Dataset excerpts
......

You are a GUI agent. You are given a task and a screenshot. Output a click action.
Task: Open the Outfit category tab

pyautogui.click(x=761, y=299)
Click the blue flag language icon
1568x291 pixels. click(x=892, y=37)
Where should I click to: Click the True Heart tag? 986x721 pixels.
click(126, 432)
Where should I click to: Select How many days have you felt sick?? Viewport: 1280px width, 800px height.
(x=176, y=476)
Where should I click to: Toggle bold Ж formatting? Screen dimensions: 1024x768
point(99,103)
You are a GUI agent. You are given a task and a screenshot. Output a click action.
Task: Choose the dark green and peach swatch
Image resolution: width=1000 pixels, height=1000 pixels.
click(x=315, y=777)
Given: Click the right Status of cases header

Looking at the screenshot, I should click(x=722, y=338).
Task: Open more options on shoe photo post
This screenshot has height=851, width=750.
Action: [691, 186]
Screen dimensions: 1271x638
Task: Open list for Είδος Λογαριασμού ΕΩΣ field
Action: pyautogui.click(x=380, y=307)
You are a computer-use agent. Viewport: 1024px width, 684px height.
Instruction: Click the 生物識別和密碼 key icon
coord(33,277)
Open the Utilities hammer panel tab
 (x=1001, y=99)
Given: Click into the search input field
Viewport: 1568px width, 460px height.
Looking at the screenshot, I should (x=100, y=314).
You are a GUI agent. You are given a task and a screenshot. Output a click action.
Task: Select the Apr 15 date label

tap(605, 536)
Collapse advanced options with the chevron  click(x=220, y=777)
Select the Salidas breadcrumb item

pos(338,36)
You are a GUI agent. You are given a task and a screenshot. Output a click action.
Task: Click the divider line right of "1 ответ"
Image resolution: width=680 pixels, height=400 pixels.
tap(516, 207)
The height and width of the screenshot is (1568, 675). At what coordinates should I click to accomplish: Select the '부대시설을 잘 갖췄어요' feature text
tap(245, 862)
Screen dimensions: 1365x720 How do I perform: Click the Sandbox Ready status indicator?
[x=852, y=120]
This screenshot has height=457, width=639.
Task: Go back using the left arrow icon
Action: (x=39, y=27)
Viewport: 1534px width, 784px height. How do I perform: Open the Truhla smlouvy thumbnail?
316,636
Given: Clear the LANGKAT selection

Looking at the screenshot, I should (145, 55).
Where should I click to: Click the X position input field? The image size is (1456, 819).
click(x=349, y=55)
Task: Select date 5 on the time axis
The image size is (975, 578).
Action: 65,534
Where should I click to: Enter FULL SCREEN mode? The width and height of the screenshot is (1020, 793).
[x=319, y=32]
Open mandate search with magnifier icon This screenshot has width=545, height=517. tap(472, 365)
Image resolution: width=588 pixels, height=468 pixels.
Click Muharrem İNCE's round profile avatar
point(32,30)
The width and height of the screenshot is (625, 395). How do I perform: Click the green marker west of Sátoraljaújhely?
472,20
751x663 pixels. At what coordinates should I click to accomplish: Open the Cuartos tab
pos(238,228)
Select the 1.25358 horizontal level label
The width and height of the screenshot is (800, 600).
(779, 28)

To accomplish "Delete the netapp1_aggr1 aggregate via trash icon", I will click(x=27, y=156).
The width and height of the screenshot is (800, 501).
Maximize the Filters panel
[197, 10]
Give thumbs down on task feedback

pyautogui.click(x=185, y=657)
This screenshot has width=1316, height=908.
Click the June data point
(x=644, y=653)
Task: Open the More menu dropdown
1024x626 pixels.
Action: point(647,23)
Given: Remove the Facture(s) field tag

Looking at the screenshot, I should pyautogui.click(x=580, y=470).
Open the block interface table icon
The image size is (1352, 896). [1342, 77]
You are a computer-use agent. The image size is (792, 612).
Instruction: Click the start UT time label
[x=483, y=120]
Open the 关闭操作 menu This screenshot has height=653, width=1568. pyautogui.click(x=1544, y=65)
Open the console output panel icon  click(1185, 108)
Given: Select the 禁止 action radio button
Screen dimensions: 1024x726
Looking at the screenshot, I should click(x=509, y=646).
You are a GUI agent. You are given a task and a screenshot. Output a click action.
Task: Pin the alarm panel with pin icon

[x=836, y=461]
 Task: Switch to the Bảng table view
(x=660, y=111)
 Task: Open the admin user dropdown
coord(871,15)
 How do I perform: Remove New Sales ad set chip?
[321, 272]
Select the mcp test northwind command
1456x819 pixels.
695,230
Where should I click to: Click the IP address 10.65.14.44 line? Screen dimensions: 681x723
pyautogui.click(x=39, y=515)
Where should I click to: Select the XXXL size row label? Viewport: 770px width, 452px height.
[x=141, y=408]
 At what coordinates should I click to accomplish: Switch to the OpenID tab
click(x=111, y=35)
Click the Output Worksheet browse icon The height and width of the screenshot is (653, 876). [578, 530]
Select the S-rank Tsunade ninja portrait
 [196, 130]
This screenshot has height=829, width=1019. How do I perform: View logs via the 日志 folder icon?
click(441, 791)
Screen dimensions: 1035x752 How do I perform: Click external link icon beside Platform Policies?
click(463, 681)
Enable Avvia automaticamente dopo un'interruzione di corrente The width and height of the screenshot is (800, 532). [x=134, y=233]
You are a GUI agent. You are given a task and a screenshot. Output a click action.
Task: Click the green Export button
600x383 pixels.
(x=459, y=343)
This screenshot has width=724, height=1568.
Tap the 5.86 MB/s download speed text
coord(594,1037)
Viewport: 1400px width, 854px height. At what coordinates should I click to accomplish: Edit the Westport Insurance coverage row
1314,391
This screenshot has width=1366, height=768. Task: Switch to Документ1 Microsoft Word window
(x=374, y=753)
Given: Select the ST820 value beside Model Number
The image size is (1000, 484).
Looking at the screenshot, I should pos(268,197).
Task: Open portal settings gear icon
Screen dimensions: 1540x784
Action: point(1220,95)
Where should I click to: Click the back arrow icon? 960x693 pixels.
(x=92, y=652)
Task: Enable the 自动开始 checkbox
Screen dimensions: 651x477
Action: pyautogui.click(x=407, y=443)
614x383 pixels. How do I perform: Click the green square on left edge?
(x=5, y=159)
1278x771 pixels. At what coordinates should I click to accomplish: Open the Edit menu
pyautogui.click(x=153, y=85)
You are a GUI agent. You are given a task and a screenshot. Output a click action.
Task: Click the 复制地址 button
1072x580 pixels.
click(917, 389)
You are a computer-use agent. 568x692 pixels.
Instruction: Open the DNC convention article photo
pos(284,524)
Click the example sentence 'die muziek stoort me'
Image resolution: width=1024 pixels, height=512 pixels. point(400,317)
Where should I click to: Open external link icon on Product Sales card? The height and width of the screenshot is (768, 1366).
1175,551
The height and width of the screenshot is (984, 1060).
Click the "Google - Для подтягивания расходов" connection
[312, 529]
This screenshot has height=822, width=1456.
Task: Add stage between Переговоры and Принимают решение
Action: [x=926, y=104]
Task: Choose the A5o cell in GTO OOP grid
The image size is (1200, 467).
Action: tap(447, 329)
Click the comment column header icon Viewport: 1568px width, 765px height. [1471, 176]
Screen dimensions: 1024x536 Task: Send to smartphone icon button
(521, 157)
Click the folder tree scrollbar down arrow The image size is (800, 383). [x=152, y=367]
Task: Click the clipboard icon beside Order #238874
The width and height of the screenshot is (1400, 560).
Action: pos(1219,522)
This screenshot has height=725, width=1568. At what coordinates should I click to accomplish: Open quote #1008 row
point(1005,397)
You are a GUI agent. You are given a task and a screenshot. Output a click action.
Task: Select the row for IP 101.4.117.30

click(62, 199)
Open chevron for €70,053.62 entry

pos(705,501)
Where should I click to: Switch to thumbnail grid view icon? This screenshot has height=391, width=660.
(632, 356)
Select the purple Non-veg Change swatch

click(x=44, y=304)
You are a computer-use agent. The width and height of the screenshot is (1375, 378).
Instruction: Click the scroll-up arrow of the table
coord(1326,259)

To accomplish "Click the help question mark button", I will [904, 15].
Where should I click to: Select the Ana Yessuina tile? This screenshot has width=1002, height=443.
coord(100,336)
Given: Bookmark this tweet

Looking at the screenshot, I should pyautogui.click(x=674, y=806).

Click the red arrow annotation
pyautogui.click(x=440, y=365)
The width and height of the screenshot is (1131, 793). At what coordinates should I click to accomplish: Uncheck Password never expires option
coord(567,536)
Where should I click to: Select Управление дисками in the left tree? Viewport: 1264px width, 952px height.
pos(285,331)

......

Out of the records above, pull each line containing the word "computer".

● **SOLUTION**
You are a computer-use agent. Viewport: 1024px width, 684px height.
You are a computer-use agent. The image size is (792, 612).
You are a computer-use agent. 568x692 pixels.
You are a computer-use agent. The width and height of the screenshot is (1375, 378).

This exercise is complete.